The HoldReason for most such jobs would be
Unable to read from accesskey file.
(Ticket #2447).
- Fixed a bug that could cause a job's standard output and error to
be written to the wrong location when should_transfer_files was
set to IF_NEEDED,
and the job runs on the machine where file transfer is not needed.
If the standard output or error file names contained any path information,
the output would be written to _condor_stdout or
_condor_stderr in the job's initial working directory.
(Ticket #1811).
- Fixed a bug introduced in Condor version 7.7.1
that could cause the condor_schedd daemon to crash after
failing to expand a
$$ macro in the job ClassAd.
(Ticket #2491).
Known Bugs:
- In Condor version 7.7.2,
the Condor daemons on Linux platforms rely on shared libraries.
A bug in Condor version 7.7.1 and all previous versions of Condor
prevents a 7.7.1 condor_master from starting 7.7.2 or later daemons.

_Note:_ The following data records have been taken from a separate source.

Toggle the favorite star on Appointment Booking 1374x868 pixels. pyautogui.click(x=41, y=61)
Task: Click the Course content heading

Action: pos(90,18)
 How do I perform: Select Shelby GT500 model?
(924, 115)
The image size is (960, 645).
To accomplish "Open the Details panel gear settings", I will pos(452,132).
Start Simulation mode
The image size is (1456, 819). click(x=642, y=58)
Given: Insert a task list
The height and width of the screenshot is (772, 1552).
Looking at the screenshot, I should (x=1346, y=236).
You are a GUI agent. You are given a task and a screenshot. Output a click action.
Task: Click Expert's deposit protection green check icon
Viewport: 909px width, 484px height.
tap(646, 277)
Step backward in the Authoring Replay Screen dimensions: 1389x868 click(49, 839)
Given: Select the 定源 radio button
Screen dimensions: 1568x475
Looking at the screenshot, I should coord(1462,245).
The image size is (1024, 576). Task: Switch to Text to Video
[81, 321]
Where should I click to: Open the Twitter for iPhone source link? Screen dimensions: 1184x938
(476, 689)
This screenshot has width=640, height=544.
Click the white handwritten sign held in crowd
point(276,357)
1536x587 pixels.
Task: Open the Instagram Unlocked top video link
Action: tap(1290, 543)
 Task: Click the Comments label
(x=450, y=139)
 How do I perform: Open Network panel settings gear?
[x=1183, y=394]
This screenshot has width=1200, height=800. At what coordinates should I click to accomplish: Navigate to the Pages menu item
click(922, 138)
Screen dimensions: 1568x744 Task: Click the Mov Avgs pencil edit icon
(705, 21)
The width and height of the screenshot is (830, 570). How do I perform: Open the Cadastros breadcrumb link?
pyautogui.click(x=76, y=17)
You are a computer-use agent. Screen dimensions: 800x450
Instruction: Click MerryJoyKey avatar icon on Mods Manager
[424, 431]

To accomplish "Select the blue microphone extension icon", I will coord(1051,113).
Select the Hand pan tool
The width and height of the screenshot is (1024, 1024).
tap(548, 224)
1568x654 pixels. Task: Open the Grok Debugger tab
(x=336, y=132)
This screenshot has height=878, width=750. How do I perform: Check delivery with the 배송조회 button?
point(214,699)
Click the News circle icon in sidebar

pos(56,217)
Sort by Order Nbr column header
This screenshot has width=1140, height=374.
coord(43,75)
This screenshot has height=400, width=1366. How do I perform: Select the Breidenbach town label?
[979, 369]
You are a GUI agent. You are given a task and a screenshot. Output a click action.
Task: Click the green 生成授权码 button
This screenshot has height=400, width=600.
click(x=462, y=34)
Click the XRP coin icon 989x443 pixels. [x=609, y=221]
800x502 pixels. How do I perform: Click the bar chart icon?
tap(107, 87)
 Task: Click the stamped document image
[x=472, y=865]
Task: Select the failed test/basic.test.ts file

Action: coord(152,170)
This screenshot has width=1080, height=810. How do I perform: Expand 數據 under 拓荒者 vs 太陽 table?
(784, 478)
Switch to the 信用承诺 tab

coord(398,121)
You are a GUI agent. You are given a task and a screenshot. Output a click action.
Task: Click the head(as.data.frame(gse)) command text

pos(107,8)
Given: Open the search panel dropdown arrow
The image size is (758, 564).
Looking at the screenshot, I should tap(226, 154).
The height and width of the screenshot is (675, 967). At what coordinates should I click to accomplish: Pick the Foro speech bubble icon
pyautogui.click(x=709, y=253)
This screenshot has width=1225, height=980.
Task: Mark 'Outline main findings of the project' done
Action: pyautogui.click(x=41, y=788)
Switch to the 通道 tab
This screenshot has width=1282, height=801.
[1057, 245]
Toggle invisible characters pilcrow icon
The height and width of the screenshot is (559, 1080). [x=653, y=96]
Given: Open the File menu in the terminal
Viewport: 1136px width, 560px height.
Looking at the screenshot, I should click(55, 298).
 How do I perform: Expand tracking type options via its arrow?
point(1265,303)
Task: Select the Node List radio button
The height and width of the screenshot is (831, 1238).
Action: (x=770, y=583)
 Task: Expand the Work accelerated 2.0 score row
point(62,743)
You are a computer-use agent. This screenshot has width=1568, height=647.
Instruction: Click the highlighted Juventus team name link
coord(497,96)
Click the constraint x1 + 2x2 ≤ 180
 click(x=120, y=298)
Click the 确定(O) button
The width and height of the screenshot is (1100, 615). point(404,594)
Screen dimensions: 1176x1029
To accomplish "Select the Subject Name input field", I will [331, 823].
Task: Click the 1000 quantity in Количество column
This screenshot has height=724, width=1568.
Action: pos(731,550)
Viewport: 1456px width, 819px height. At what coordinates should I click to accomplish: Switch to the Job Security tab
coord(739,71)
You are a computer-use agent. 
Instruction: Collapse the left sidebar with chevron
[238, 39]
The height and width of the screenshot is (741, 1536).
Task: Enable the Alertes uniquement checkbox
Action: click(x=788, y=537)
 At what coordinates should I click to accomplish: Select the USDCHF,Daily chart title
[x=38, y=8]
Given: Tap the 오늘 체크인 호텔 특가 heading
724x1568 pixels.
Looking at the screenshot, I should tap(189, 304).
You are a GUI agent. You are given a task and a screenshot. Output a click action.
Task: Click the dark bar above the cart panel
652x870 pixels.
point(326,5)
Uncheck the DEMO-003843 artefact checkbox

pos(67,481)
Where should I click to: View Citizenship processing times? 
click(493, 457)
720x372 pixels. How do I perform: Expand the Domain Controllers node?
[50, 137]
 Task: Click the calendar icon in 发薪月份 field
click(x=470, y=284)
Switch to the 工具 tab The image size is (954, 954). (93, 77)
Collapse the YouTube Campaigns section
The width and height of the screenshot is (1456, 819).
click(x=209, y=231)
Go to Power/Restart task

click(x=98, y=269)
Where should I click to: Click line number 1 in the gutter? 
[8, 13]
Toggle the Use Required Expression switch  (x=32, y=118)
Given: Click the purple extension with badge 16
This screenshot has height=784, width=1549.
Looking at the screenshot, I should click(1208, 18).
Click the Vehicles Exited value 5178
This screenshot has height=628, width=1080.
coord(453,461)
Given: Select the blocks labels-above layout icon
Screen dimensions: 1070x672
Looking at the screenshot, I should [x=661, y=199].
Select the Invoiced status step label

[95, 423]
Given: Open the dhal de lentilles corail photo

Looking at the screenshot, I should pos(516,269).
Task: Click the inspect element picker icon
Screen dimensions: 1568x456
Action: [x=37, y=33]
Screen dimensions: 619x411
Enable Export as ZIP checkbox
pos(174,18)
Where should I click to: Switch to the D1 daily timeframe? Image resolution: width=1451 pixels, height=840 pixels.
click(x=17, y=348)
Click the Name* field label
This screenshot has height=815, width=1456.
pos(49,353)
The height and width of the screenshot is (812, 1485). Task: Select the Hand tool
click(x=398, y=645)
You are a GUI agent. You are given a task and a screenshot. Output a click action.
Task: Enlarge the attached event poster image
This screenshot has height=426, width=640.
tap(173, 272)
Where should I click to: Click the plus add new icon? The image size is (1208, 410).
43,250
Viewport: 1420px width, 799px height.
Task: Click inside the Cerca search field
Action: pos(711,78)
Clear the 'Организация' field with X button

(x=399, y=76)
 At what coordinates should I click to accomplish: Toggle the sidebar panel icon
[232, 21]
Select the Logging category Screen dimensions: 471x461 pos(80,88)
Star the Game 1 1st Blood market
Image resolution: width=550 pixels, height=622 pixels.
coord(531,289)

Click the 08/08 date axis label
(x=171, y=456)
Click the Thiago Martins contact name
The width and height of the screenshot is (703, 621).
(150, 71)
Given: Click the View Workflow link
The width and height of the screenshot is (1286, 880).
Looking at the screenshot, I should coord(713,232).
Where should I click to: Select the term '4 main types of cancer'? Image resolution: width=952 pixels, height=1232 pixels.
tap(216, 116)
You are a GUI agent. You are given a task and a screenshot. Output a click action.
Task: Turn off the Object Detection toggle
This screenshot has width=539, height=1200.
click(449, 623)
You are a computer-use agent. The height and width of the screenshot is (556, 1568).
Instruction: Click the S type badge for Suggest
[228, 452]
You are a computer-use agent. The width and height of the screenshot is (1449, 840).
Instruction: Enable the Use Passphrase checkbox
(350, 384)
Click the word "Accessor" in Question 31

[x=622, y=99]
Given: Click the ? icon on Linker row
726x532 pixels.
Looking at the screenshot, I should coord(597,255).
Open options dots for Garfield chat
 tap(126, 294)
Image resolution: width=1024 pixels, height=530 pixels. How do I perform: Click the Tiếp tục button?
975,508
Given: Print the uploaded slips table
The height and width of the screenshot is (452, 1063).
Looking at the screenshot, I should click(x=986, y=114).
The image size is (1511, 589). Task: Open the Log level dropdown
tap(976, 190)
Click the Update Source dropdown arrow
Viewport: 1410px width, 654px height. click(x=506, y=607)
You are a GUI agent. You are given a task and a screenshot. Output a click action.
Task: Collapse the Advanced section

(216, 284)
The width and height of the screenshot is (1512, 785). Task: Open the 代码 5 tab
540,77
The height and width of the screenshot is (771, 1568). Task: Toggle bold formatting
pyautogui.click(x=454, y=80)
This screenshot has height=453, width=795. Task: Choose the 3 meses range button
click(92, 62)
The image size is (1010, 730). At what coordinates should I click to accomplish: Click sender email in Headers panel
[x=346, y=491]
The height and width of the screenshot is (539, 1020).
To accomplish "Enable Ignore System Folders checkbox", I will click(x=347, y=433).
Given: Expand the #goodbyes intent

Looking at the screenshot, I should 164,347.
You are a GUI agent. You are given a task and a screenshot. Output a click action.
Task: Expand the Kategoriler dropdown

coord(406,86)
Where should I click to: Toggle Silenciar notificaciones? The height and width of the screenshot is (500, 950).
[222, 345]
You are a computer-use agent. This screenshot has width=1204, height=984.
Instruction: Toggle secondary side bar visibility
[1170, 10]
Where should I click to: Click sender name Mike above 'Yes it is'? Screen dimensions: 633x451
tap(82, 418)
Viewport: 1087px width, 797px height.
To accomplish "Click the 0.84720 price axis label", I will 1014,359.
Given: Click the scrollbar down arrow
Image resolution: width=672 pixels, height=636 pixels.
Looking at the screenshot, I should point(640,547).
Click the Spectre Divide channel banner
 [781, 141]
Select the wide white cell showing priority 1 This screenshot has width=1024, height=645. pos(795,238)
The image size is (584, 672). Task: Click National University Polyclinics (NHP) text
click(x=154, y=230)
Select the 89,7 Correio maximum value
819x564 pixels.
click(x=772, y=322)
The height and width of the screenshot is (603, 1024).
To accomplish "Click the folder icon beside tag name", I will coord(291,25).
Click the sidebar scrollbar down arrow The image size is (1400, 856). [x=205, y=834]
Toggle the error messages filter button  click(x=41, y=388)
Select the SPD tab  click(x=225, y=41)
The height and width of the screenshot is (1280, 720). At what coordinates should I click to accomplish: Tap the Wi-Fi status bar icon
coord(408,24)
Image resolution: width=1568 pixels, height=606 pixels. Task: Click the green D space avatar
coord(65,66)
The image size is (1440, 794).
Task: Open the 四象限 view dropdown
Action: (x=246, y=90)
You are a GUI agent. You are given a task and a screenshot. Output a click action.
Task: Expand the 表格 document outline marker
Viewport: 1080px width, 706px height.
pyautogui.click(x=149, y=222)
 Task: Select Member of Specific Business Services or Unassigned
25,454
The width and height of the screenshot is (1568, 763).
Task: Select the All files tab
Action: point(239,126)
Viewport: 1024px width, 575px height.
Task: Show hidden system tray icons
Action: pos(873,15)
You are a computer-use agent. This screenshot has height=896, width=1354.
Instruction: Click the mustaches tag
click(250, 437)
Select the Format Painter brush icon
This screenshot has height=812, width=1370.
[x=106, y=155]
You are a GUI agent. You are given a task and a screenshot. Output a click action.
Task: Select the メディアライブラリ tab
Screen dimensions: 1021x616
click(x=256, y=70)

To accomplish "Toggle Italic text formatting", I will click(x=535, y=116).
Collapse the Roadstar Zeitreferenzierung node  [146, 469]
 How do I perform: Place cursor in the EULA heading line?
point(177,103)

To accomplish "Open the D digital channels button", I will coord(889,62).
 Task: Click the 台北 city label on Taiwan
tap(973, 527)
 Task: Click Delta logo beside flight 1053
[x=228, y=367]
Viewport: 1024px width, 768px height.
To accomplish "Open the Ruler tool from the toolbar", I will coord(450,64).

This also means that a 7.7.1 condor_master cannot upgrade itself to
version 7.7.2.
If a 7.7.1 condor_master binary is replaced with
a 7.7.2 condor_master binary,
Condor will shut off, and need to be restarted by hand.
Additions and Changes to the Manual:
Version 7.7.1
Release Notes:
- Condor version 7.7.1 released on September 12, 2011.
This developer release contains all bug fixes from Condor version 7.6.3.
New Features:
- Condor now dynamically links with the OpenSSL and Kerberos security
libraries, and Condor will use the operating system's version of these
libraries, when they are available.
The tarball release of Condor on Linux platforms includes
a copy of these libraries.
If the operating system's version is incompatible with Condor,
Condor will use its own copy instead.
Condor's copy of these libraries is located under lib/condor/.
To prevent Condor from considering using them, delete these libraries.
(Ticket #1874).
- The ClassAd language now has an unparse() function.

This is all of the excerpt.